Yang ingin ditegaskan di sini adalah, bahwa kata “wasatha” di dalam ayat tersebut adalah sifat. Sehingga artinya bukan berada di antara dua sesuatu. Sedang mereka yang menafsiri kata “wasatha” dengan dzorfiyah (keterangan tempat), atau berada di antara dua sesuatu, maka tidak seperti yang mereka inginkan. Namun kata “wasatha” di dalam ayat yang mulia tersebut, adalah sebagai sifat, dan tidak bisa dibawa pada pengertian yang lain. Dalam hal ini benar Imam al-Qurthubi ketika beliau berkata: “Bukanlah termasuk makna al-wasath, yaitu berada pada sesuatu di antara dua sesuatu.”
Kelima, perkataan mereka bahwa kami berada di antara sikap berlebihan kaum Nasrani dan kesembronoan kaum Yahudi, yakni kami berada di antara dua sikap, yaitu menjadikan Isa sebagai Tuhan, dan membunuh para nabi. Perkataan ini salah. Sebab kami tidak berada di antara kedua sikap itu. Bahkan sama sekali bertentangan dengan keduanya. Kami tidak membunuh dan tidak menjadikan Muhammad Saw sebagai Tuhan. Lalu, bagaimana kami berada di antara keduanya. Jika kami berada di tengah, dalam arti berada di antara dua sikap, yaitu Yahudi tentang kesembronoannya, dan Nasrani tentang keberlebihannya. Padahal kenyataannya tidaklah demikian.
Adapun argumentasi mereka bahwa kami berada di tengah-tengah antara sanksi Yahudi, yaitu mata dibalas dengan mata, dengan apa yang dikatakan dari kaum Nasrani bahwa apabila ditempeleng pipi kananmu, maka berikanlah pipi kirimu. Sementara di agama kami (Islam), sanksi beruapa mata dibalas dengan mata, serta qishos atas ar-Rabi’ yang mematahkan gigi seri budak perempuan merupakan kejadian yang terkenal. Begitu juga, Umar menjatuhkan sanksi kepada putra al-Akramin, putra Amr bin Ash, ketika Umar memvonis qishos, yaitu tempelengan dibalas dengan tempelengan. Lalu, di mana sikap pertengahan (moderat) di antara kedua pihak itu?!

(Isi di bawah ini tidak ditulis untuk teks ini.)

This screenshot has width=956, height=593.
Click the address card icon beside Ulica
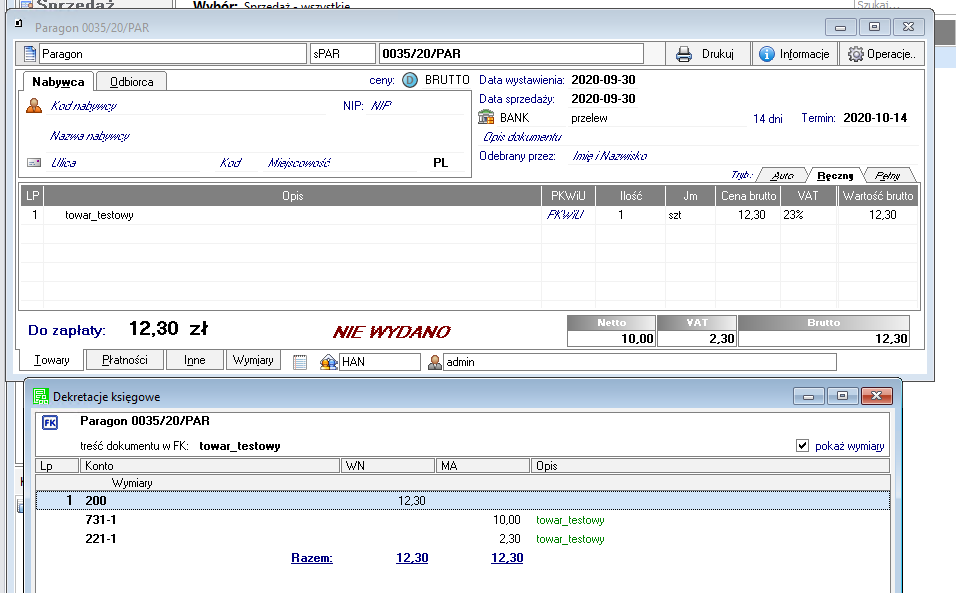(x=34, y=163)
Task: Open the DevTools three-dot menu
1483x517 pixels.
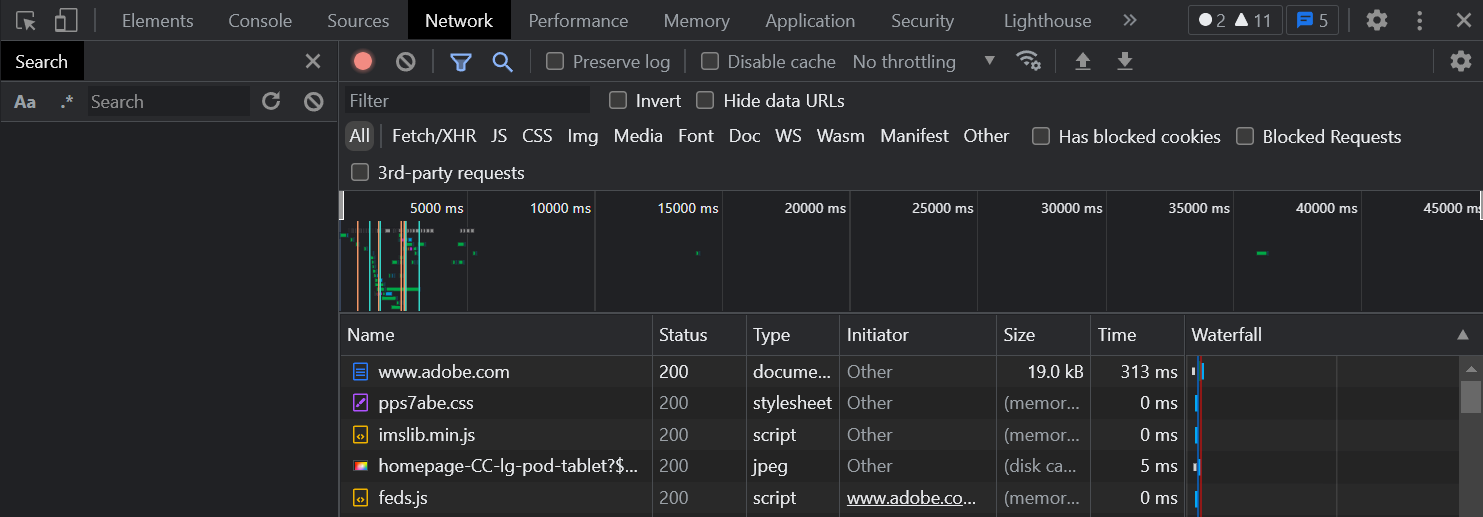Action: pos(1420,20)
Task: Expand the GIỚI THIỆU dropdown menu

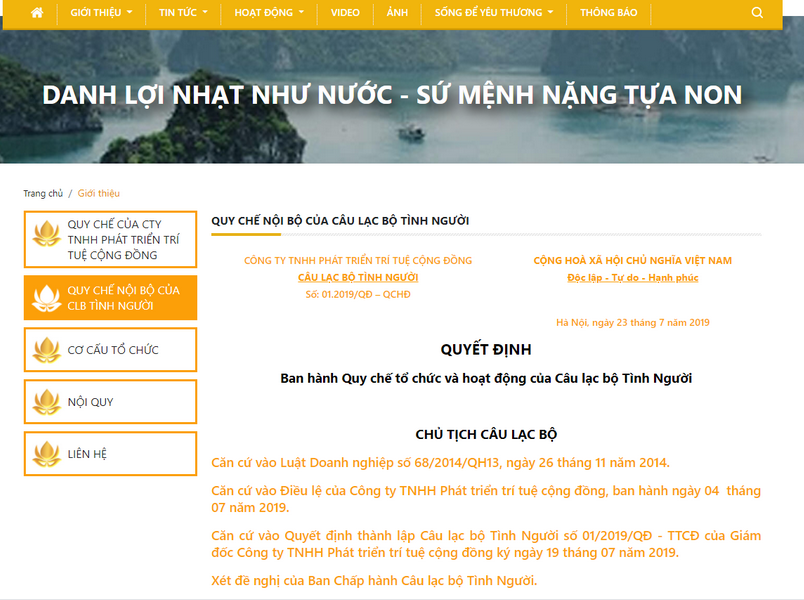Action: point(96,13)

Yang jelas, sikap pertengahan (moderat) merupakan kaidah berfikir Kapitalisme, dan sama sekali bukan dari Islam, sekalipun tidak sedikit orang yang berusaha menghubungkan sikap pertengahan (moderat) itu dengan Islam!
Sumber: hizb-ut-tahrir.info, 6/12/2010.